Sales Tips from a Marketeer
It’s a Sunday morning for which the town where I’m visiting at present is renowned. Manchester, mid-Summer? It can only mean a fourth straight day of rain and midday temperatures shivering along at 14°. Luckily, my aim to get tucked into the cricket and hopefully watch England edge towards our first win over the Aussies at Lords since 1934 should distract from the awful weather.
Before a ball is bowled, I chose to flick through a blog that my Favourites reminds me to check-in on every couple of weeks. I believe it is the most read Marketing blog, making a name for it’s author, Seth Godin.
As a salesman, I enjoy the insights into how ‘new marketers’ think. On this visit, I was delighted to pick up two terrific solution-esque sales tips:
When you next try and persuade someone to do something, don’t talk ’til you’re blue in the face about your vision’s merits. Instead, take your phone and video clips of third-parties saying why your idea is good. The context of his blog was when selling inside your own outfit, which is a brilliant tactic when you get customers talking about why an internal change is essential.

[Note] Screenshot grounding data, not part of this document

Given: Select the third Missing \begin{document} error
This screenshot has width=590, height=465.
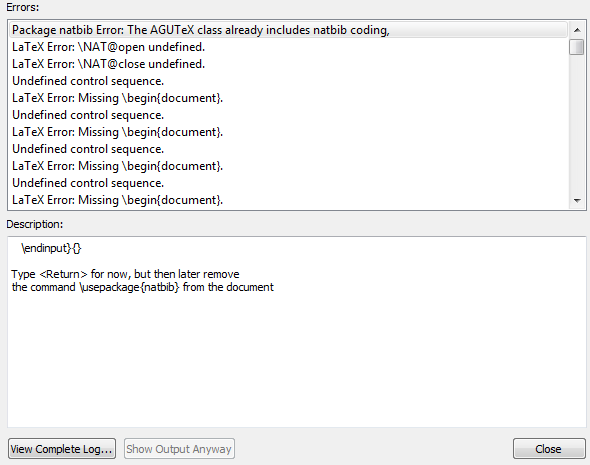Looking at the screenshot, I should click(288, 166).
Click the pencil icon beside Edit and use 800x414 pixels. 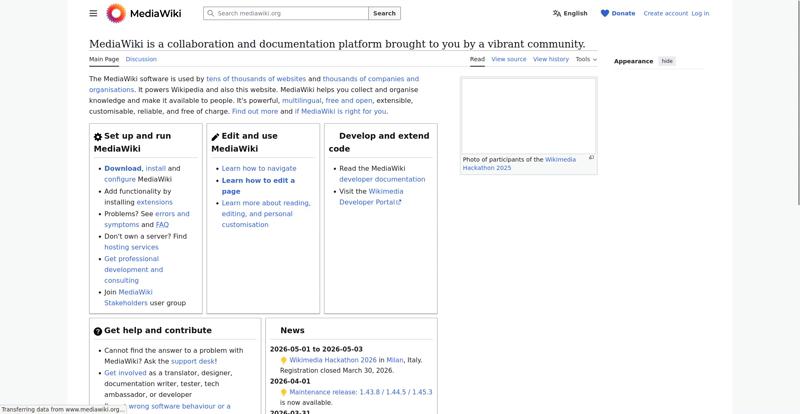[x=215, y=137]
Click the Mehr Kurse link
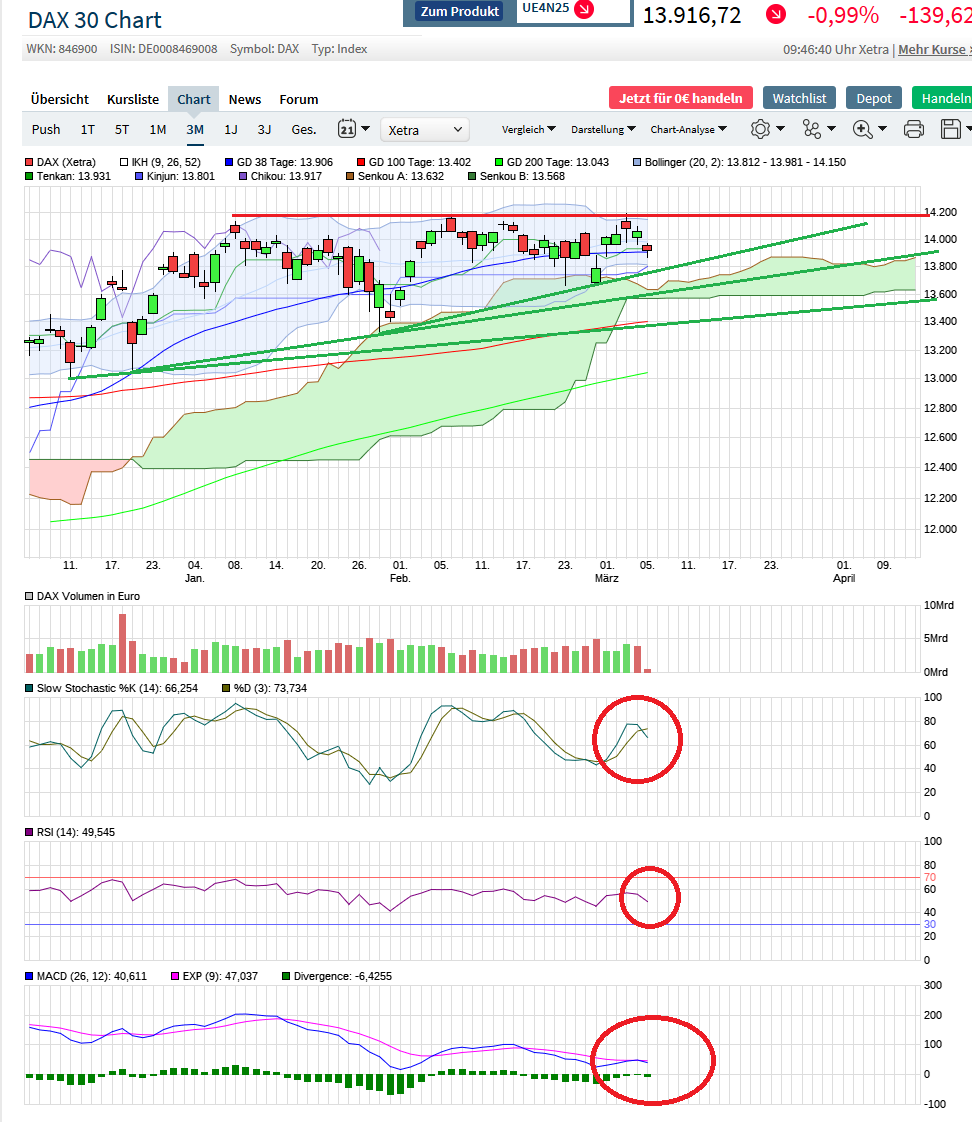 click(934, 50)
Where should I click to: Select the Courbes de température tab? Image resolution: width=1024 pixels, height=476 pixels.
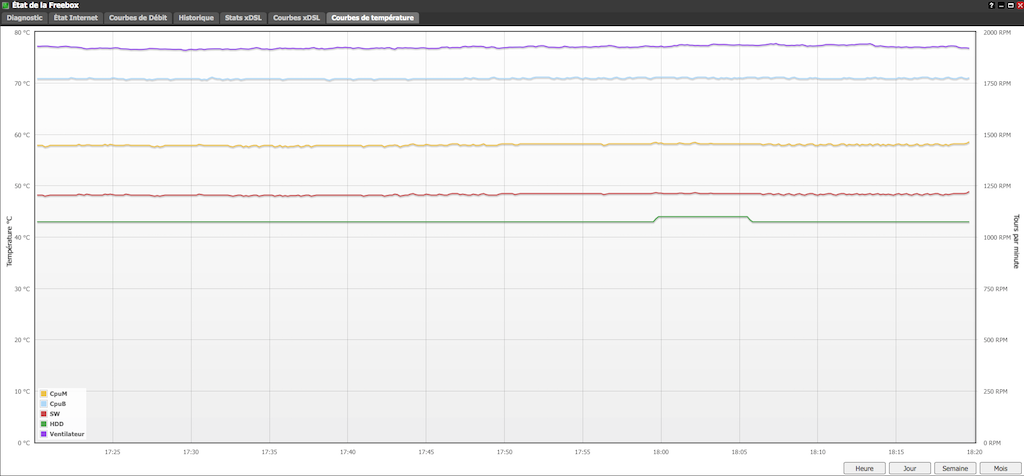pos(372,18)
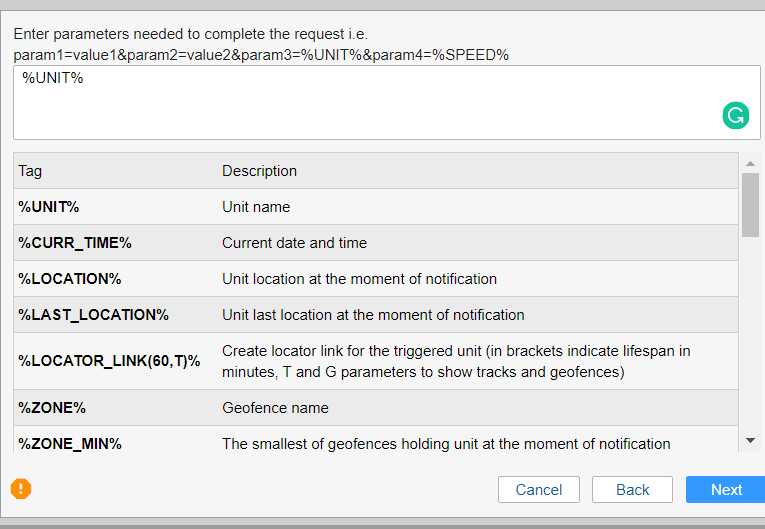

As a rep that’s spent a career diligently chasing down supporting quotes from around my prospects to present back to their top brass, this is a real winner. When you’re in front of key prospect decision makers, showing them film of their colleagues describing a problem and framing you as a solution is surely cutting-edgingly brilliant.
And this one really banged at my open door. Why does everyone show graphs exactly as produced by spreadsheet ‘wizards’? A little time and imagination can produce way more memorable results. And the other great selling take-away was why show a graph anyway?
I’ve been forever telling reps to use less slides, less text and create more memorable images. The example of jettisoning pie-charts for showing several of the same picture, but crucially with them either black ‘n white or colour was a terrific tip. If, for instance, you’re showing a marketplace with a four-out-of-five split, and you want to target the fifth, then show the same picture (in his blog example, the same person) and have four of them monochrome, and the fifth in full colour glory to ram home your point. Excellent.